Fig. 4. iRFP713-assisted noninvasive in vivo imaging of the pancreas under physiological and pathological conditions.

Fig. 4

a Schematic illustration of the generation of pancreas-specific expression of iRFP713 mice (iRFP713flox/flox; Pdx1-Cre). b Whole-body imaging of iRFP713flox/flox; Pdx1-Cre mice and control mice (8 weeks and 15 months). c NIR-II fluorescence imaging of the pancreas with laparotomy (left panel), the fluid-filled pancreas (middle three panels. Insert: the magnified image of the fluid-filled pancreas), and the isolated pancreas (right panel) of iRFP713flox/flox; Pdx1-Cre mice. d NIR-II fluorescence imaging of the pancreas for iRFP713flox/flox; Pdx1-Cre mice at various time points (days 0, 1, 3, 5, and 7) after STZ injections.
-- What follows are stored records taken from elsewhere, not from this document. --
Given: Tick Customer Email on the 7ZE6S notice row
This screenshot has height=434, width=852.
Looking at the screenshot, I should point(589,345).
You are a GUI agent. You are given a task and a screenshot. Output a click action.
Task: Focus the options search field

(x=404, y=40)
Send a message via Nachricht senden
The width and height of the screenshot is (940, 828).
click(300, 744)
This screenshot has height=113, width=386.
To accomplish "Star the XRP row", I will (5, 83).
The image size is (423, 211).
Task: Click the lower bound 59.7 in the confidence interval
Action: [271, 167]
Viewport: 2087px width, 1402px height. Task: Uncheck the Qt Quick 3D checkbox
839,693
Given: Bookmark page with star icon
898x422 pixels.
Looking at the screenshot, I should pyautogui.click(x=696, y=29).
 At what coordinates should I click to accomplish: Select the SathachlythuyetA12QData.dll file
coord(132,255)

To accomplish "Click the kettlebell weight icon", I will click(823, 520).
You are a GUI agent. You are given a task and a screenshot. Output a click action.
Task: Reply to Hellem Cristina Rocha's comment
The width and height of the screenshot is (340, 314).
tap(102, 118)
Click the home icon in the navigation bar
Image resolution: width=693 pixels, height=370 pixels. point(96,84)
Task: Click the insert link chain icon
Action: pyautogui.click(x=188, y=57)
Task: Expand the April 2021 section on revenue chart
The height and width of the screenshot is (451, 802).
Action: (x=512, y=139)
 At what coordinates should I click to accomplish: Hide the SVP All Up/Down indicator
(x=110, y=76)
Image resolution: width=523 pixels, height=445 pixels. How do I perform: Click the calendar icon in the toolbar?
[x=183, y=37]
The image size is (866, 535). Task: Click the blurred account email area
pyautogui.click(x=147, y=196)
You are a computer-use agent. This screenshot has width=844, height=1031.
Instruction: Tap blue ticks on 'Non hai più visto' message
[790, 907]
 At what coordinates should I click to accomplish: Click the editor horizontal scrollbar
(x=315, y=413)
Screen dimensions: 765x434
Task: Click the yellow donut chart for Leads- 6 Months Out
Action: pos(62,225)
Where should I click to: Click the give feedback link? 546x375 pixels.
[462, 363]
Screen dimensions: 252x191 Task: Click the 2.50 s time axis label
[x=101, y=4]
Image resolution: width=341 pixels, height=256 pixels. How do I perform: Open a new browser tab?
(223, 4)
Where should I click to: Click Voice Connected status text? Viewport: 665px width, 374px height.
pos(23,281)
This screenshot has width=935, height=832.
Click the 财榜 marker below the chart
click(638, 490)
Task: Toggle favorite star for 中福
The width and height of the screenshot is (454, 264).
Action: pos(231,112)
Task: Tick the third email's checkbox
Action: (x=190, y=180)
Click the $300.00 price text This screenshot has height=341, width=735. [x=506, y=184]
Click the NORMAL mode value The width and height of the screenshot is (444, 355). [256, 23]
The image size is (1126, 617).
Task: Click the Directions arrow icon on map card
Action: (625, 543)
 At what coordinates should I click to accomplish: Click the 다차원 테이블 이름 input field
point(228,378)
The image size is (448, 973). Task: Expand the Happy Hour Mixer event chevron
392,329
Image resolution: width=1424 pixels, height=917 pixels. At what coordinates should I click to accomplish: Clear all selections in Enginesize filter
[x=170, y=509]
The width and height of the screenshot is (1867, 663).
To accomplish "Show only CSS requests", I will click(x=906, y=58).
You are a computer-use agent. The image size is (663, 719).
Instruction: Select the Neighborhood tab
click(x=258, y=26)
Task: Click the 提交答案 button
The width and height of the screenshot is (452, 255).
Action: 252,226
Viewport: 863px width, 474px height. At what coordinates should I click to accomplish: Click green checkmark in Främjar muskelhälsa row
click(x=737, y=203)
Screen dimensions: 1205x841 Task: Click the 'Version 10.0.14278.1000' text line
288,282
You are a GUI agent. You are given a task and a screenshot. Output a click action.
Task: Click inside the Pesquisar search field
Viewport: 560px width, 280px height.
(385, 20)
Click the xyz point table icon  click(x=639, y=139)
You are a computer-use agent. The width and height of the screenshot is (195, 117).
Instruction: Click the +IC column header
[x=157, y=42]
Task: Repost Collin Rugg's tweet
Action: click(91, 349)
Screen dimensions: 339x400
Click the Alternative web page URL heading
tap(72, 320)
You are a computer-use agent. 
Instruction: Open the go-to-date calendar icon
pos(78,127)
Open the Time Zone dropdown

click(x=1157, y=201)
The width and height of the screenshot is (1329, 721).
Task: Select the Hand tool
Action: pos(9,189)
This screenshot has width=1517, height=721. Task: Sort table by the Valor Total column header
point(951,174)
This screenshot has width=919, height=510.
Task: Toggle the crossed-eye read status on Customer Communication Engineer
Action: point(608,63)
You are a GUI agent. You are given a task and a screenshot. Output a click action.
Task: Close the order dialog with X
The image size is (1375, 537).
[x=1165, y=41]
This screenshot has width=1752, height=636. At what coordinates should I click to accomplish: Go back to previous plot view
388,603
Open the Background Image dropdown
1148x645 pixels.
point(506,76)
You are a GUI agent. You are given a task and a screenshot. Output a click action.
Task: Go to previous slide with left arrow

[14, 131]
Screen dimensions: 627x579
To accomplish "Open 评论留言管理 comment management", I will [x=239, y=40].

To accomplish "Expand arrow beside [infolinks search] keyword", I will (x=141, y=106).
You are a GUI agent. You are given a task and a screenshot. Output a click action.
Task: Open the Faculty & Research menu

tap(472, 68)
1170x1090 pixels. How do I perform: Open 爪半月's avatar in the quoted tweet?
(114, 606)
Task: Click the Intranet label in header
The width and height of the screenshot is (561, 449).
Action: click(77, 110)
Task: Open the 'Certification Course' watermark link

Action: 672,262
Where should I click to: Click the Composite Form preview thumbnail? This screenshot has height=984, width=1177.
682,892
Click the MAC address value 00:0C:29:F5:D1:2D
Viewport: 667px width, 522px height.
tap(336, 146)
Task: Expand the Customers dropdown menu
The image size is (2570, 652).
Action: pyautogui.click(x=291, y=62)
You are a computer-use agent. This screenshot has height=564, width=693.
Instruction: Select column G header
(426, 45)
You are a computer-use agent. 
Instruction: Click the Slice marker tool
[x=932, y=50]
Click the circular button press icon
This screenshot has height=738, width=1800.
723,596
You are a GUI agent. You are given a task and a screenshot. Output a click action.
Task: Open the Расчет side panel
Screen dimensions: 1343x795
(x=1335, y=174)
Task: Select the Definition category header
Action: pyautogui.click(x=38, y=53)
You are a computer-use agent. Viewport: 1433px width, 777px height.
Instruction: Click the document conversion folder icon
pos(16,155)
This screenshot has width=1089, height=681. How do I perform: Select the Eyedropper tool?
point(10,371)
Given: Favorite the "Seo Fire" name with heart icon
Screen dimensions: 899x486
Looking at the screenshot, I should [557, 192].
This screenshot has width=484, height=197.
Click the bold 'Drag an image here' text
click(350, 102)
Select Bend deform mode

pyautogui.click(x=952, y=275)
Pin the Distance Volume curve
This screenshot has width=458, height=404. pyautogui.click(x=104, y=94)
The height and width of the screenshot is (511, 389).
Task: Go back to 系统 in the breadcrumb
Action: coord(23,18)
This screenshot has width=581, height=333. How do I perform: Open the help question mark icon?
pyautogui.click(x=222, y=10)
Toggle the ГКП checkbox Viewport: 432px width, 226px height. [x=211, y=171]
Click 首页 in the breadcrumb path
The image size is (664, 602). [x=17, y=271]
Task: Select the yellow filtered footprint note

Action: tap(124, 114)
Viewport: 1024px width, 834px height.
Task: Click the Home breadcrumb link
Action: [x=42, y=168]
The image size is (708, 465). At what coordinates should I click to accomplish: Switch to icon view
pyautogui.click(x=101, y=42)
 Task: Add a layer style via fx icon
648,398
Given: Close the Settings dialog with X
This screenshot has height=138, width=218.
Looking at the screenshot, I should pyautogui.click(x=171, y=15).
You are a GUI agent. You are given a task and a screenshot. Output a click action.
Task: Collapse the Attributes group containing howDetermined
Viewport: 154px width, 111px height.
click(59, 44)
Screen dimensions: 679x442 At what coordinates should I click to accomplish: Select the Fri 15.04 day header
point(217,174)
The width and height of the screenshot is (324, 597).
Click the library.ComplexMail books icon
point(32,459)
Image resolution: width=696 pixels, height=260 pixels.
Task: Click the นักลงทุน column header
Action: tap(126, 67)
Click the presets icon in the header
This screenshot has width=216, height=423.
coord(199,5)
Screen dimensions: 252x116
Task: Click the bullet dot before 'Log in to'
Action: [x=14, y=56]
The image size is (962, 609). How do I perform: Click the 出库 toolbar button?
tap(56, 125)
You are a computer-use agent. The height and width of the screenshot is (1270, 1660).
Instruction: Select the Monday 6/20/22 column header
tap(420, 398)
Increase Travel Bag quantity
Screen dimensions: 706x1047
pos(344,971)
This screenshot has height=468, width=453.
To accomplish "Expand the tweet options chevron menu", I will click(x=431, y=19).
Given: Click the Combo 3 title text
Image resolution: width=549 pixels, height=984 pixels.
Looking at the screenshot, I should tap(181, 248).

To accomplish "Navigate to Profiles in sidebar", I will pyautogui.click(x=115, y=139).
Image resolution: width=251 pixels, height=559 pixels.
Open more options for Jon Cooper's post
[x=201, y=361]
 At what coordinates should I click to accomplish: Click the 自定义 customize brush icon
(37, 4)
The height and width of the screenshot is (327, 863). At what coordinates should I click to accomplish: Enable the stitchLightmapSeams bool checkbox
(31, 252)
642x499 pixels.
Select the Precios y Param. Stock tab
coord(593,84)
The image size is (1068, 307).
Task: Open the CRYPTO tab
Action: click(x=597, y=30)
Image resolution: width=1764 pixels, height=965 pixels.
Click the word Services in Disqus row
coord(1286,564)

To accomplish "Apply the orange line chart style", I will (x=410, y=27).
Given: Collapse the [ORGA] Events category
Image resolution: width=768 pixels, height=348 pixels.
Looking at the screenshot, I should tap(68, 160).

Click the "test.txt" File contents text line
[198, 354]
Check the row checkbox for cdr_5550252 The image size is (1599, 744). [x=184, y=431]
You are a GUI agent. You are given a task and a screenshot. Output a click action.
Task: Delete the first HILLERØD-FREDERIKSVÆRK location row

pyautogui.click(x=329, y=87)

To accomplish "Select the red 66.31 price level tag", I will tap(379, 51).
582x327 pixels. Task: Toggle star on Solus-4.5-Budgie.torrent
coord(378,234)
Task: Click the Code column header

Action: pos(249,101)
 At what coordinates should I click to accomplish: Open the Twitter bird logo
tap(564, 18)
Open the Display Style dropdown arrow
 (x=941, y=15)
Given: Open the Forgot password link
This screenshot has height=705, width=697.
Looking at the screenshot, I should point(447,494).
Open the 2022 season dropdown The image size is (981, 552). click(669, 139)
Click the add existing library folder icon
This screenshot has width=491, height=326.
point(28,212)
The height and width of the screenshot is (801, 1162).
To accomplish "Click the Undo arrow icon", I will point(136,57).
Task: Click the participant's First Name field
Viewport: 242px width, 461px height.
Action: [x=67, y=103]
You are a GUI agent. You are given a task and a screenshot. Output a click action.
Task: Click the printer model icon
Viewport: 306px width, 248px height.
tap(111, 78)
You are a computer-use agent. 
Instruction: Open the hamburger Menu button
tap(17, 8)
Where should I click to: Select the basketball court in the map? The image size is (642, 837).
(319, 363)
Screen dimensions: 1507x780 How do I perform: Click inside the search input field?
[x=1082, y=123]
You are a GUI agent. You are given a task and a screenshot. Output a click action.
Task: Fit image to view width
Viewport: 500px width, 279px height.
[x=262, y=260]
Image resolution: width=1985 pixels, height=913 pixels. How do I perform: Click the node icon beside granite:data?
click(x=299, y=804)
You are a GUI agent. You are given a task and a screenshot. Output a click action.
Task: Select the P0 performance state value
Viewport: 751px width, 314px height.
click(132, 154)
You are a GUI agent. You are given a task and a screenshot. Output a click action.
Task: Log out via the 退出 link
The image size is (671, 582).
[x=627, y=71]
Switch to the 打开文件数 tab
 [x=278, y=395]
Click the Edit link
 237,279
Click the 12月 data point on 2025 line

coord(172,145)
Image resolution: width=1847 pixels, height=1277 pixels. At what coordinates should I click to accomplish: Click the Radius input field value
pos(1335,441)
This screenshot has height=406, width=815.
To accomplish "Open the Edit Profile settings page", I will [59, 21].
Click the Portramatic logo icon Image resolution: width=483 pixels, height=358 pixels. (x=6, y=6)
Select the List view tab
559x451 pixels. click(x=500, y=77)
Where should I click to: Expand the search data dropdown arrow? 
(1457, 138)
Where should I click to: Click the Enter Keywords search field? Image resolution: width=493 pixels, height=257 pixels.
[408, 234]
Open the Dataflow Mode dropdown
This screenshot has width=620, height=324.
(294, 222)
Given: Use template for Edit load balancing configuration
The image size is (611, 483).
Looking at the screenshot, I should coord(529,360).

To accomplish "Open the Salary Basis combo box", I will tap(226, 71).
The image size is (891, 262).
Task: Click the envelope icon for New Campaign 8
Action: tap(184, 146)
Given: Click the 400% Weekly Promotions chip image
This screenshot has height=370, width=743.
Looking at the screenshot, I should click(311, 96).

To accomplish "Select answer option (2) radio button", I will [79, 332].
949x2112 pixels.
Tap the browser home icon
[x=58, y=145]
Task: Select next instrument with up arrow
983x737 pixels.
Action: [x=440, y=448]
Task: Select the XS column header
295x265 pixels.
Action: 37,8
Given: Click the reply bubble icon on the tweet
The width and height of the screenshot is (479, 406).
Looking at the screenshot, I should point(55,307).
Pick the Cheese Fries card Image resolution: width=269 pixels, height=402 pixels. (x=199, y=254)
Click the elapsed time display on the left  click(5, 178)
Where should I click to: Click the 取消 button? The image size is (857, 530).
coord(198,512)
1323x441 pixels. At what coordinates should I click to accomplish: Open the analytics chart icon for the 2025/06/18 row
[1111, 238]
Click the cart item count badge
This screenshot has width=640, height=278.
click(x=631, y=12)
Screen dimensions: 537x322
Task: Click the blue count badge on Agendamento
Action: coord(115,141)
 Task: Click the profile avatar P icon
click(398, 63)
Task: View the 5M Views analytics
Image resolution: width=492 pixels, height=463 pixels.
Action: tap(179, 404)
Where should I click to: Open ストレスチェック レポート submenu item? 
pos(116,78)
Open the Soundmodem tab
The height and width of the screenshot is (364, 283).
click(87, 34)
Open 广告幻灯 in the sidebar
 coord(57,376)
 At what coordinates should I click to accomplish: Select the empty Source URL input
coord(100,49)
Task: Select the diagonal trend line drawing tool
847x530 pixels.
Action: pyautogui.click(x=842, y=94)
The fluorescence intensity quantification for the pancreas is shown in the lower panel (n  =  5 mice). e Brief description of the cerulein-induced pancreatitis experiment. Mice were administered 8 hourly doses of cerulein to induce acute pancreatitis. f NIR-II fluorescence imaging of the pancreas for iRFP713flox/flox; Pdx1-Cre mice at various time points (0, 24, 48, 72 hours) after cerulein injections. Fluorescence intensity quantifications are shown to the right (n  =  5 mice). Data presented as mean values ± SEM. Exposure times: 20 ms (b, d, f) and 10 ms (c). Scale bars: 5 mm (b, d, f) and 1 cm (c).